Las perlitas de la consagración de Argentina en el Mundial 78: el error del informante, un auto como premio y la vuelta olímpica secreta al Obelisco
“Veinticinco millones de argentinos jugaremos el Mundial”. La marcha venía sonando, estruendosa, a cada momento desde hacía un mes. Aquel junio de 1978 se vistió de Copa del Mundo en cada esquina del país. Fue la primera ocasión en la que el vendaval de fútbol atrapó hasta a aquellos que jamás hubiesen pensado en dejar cualquiera de sus actividades por estar pendiente de esos 90 minutos. El paso inicial de algo habitual ahora, que es la vinculación de las mujeres con este deporte que le iba a dar a los argentinos, una alegría incontenible. El 25 de junio se inscribió por siempre con letras doradas. La selección dirigida por César Luis Menotti superó a Holanda y levantó en anhelado trofeo, en un partido lleno de curiosidades.
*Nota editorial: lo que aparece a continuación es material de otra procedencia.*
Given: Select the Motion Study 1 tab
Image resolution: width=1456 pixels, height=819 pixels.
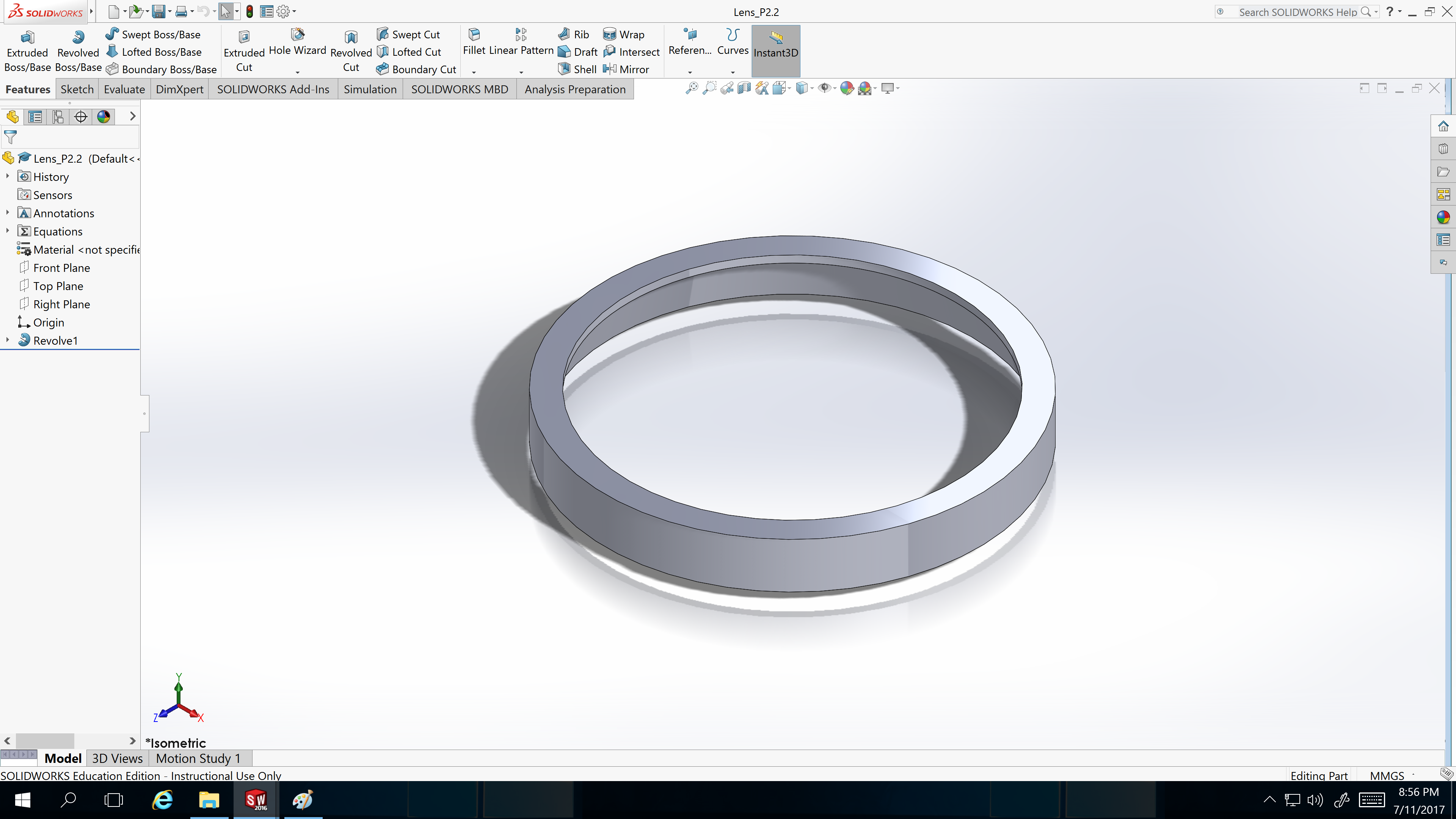Looking at the screenshot, I should (x=197, y=758).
Luego de golear 6-0 a Perú el miércoles anterior, no se habló de otra cosa que de la final del domingo, pautada para las 15 horas en el estadio Monumental. El plantel regresó desde Rosario y volvió a su concentración de José C. Paz. Así evocó Mario Kempes los momentos previos al partido decisivo: “La última charla técnica de Menotti fue llamativamente breve: apenas veinte minutos. Él estaba muy tranquilo y aprovechó ese momento íntimo para decirnos que habíamos cumplido con el país y su gente. Pero remarcó que, si dábamos la puntada final ante los holandeses, con un último gran esfuerzo, cerraríamos una campaña única e inolvidable. A lo largo de los 30 kilómetros que recorrimos desde la concentración hasta el Monumental, vimos como cientos de personas nos aplaudían y deseaban éxito. Llegamos al estadio y cumplido el ritual de las vendas, calzarse la ropa y los botines, salimos a la cancha. Apenas me asomé, me conmovió la lluvia de papelitos y serpentinas. Nunca había visto algo así, jamás lo volví a ver”.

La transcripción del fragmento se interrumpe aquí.